TASK PROMPT: For the records below, report how many lines include the word "computer". Only the number should appear.
**** MATERIAL PROVIDED ****
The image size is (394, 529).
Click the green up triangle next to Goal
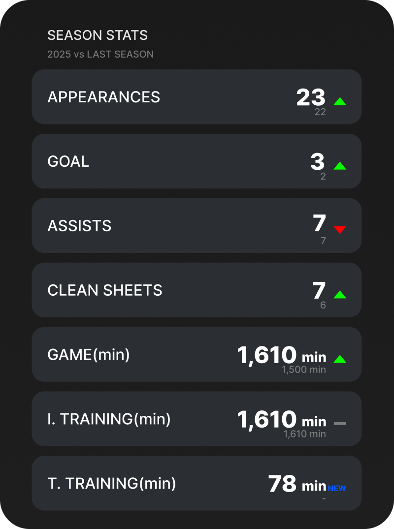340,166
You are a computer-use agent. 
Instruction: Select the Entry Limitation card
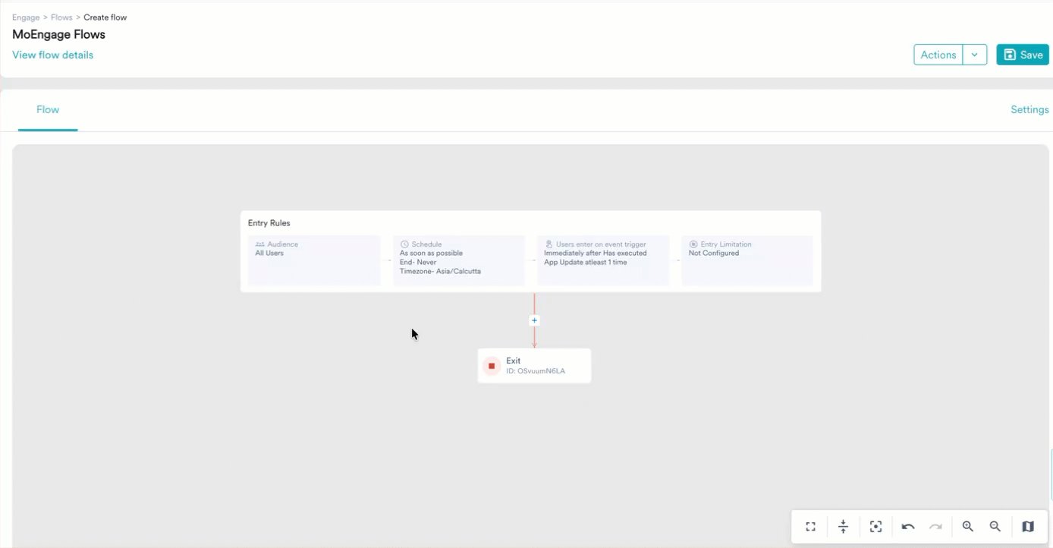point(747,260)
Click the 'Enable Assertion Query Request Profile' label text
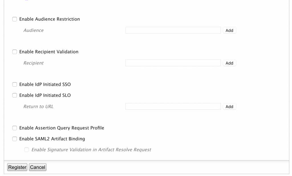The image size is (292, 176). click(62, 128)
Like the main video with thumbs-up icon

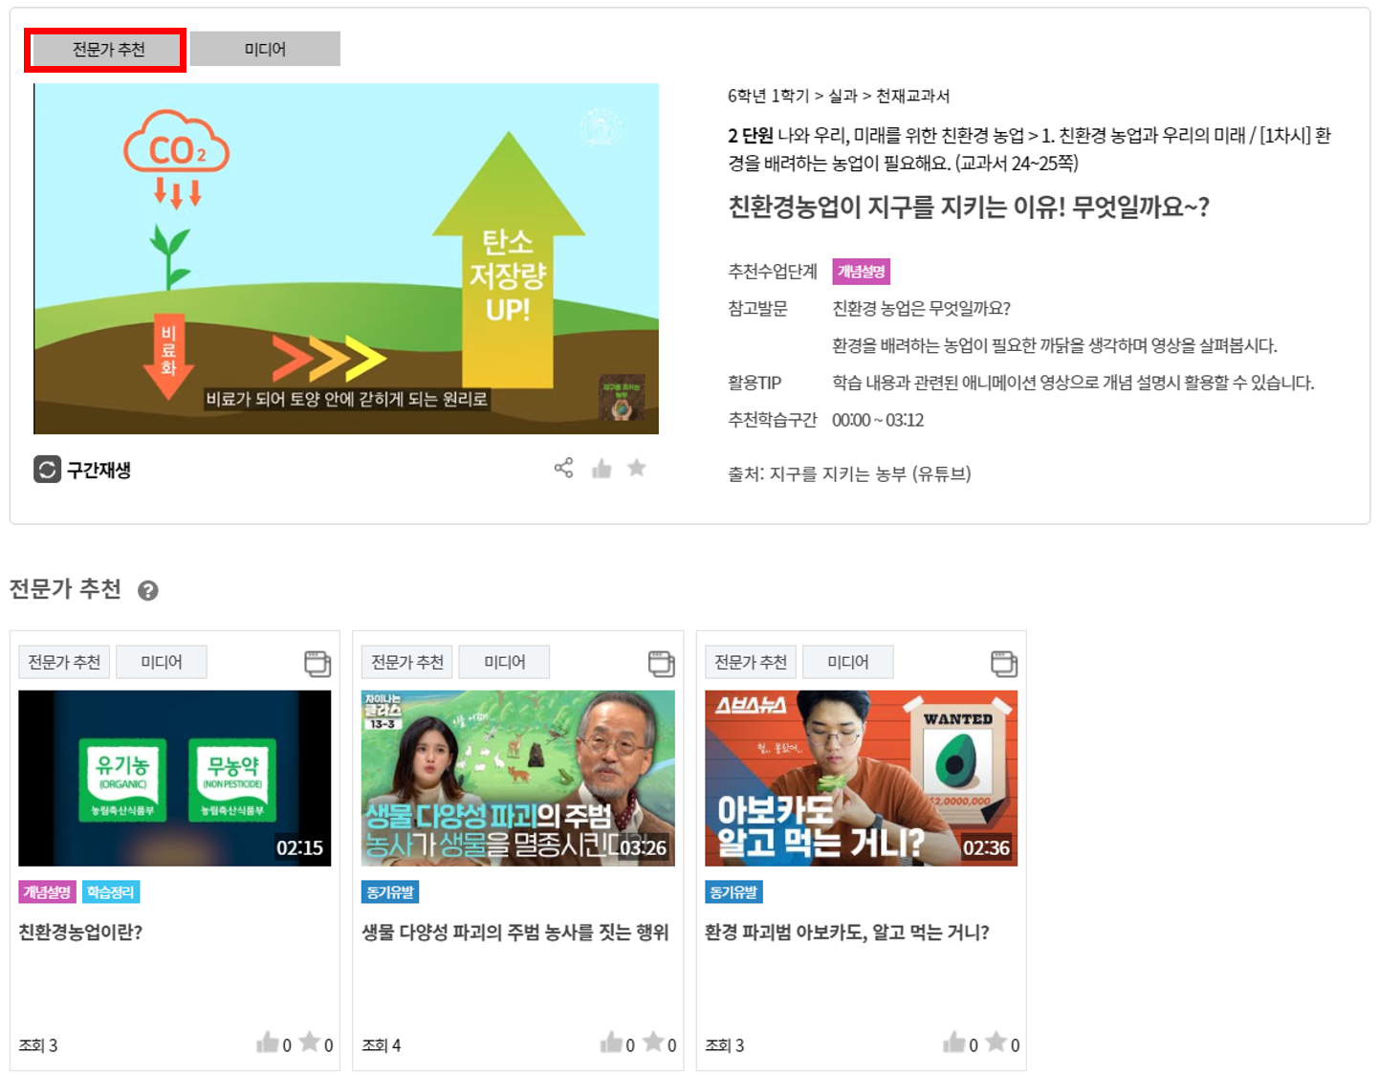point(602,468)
****
**** MATERIAL PROVIDED ****
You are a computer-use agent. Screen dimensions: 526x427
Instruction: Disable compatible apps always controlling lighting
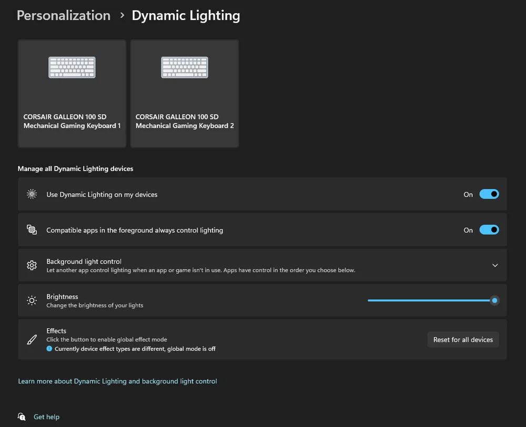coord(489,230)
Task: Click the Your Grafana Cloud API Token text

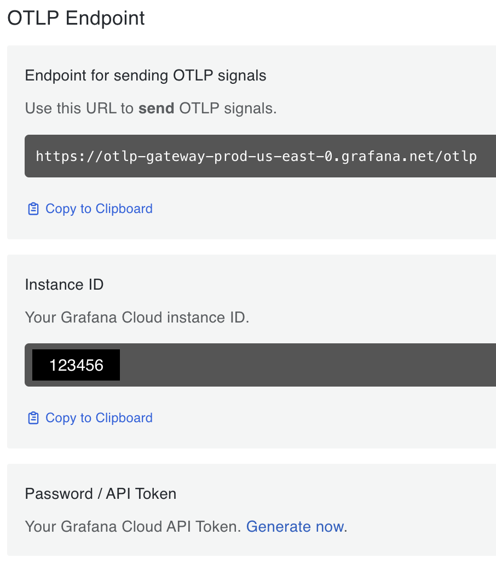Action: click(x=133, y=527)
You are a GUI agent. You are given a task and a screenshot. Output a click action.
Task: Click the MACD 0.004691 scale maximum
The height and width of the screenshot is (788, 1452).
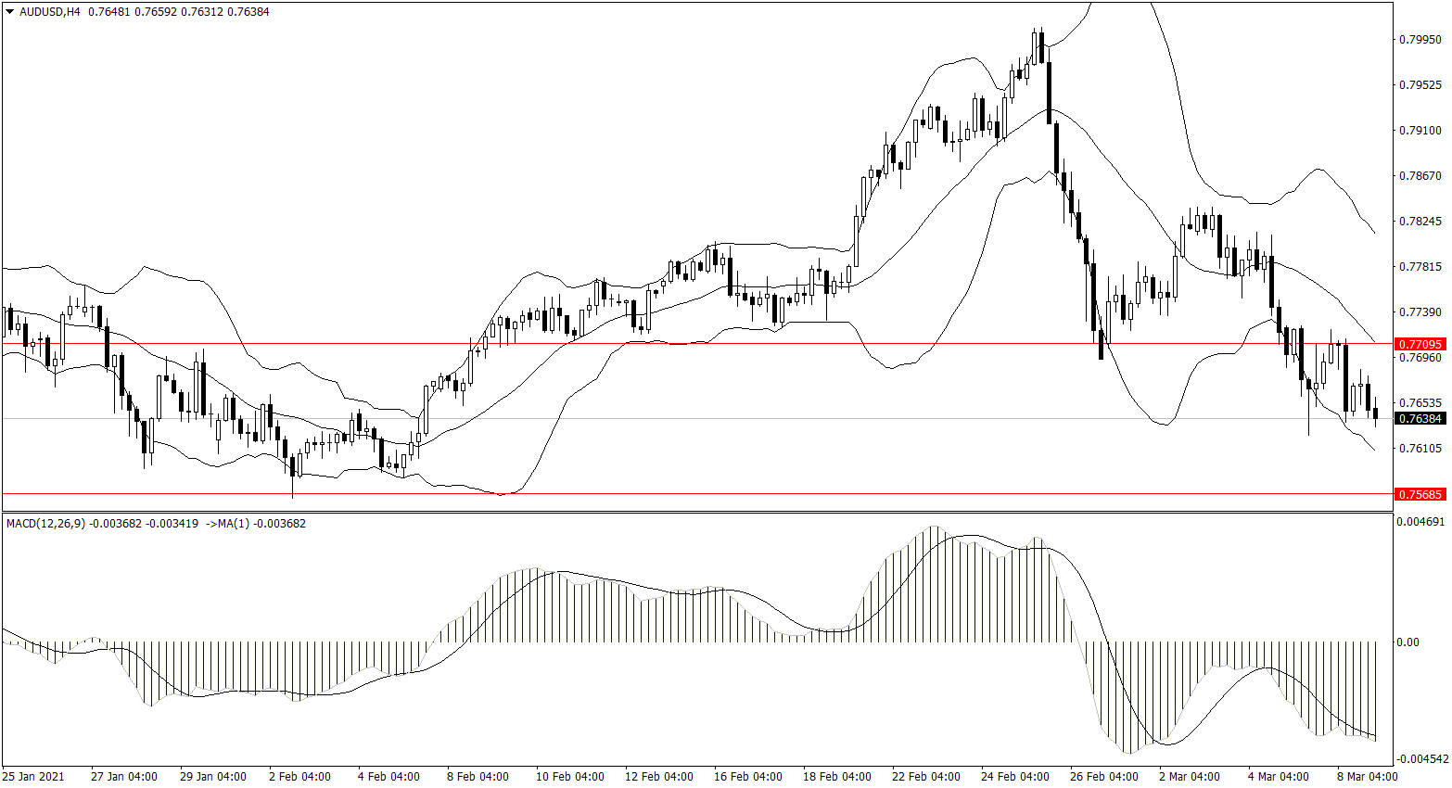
****
**** MATERIAL PROVIDED ****
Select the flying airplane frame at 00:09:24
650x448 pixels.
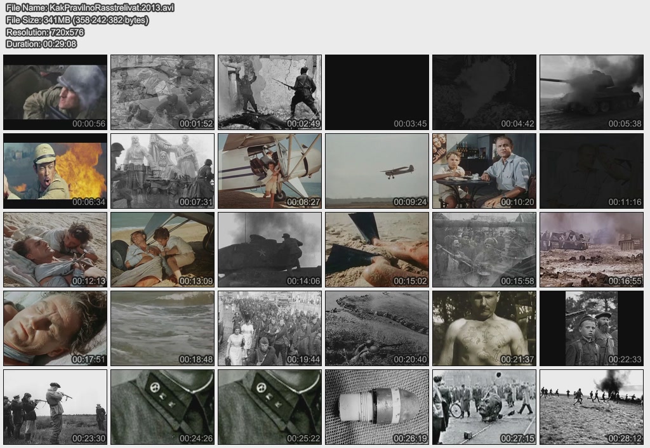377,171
****
SOLUTION TO THIS EXERCISE: 2